For all its quaintness, however, Rebecca of Sunnybrook Farm is not a tale of simple wish-fulfilment. As well as wild flowers, pink parasols and romantic poetry, Rebecca’s world also contains grinding poverty, petty theft and small-town bigotry. Through their soap-selling efforts, Rebecca and Emma Jane eventually succeed in their aim of winning the longed-for lamp for a schoolfriend’s hard-up family, but even here there is no tidy happy ending. Rebecca matures, and pleases her aunts by adapting, over time, to become more like the Sawyer side of the family and a little less ‘Randall’. She learns to cook, sew, and keep house, applies herself to her studies and, in the process, brings life and warmth into her aunts’ once-repressive household. The book ends on a distinct upward note, but there is no tear-jerking finale. Unlike Lucy Montgomery, Kate Douglas Wiggin seems to have too much respect for real life to completely smooth out all the ragged places in Rebecca’s story. Spiky, uncomfortable characters like aunt Miranda with her ‘hard knotty fingers’ won’t always let themselves to be bent to fit a more suitable storyline.
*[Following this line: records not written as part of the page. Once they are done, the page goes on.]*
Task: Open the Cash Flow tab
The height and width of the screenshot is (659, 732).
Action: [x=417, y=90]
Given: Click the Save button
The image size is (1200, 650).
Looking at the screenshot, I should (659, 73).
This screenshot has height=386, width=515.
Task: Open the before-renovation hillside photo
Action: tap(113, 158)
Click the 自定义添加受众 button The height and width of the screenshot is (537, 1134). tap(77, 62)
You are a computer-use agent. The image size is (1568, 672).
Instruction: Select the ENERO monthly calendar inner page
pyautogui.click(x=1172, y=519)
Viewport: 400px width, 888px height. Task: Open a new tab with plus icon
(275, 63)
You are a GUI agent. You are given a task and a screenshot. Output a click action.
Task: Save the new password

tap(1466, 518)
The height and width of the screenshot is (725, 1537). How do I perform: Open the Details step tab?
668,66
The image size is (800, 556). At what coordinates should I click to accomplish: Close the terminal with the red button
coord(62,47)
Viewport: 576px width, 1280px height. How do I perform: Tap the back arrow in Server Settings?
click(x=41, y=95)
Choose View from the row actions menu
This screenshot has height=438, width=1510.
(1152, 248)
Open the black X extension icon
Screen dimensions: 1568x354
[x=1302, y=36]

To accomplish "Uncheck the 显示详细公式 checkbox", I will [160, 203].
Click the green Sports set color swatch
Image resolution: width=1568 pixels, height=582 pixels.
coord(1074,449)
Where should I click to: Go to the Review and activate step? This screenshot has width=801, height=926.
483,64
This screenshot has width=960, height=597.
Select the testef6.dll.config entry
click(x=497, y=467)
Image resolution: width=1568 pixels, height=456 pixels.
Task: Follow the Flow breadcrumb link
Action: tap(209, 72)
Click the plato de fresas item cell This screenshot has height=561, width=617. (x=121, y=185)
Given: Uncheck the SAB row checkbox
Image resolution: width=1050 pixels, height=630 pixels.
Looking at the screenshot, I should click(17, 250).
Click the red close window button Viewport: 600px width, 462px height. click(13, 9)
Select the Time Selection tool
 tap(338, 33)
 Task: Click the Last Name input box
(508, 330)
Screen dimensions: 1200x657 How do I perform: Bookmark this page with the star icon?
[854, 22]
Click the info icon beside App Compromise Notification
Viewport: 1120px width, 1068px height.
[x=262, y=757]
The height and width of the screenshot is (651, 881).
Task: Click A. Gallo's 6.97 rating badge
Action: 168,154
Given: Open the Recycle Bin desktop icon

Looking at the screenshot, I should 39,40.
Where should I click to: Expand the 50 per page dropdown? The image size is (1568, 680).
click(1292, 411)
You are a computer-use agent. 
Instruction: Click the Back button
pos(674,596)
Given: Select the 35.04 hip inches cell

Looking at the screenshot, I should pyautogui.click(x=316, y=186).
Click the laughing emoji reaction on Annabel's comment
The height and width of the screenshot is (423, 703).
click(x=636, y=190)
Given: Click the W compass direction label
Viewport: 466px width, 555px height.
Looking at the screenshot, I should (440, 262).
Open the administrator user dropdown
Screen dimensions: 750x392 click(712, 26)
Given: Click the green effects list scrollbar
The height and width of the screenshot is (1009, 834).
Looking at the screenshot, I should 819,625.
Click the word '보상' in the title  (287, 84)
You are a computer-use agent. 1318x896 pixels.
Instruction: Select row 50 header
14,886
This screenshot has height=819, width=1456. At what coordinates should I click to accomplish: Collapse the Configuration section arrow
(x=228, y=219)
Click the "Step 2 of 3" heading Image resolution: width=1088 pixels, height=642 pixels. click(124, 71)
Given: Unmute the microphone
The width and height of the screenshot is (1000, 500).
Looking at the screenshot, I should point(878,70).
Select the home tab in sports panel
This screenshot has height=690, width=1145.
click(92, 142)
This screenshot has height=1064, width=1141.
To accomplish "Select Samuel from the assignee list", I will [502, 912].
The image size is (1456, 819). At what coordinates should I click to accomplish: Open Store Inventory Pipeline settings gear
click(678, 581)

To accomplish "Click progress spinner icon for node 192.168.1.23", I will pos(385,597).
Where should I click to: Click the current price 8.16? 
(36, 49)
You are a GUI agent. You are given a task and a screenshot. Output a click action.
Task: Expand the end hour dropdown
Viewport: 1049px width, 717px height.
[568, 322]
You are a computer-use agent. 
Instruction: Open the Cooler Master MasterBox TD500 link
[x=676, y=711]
In its day, Rebecca of Sunnybrook Farm was hugely successful, warmly praised by such writers as Mark Twain and responsible for inspiring an entire new genre of books featuring plucky, optimistic, independent-minded girl heroines. The novel provides a fascinating window into a vanished America and reflects the author’s burning belief that adults have a responsibility to cherish, not crush, the unique qualities that each child brings into the world. What a gloriously subversive message at a time when the majority of children were primarily valued as a source of cheap labour rather than simply loved as themselves!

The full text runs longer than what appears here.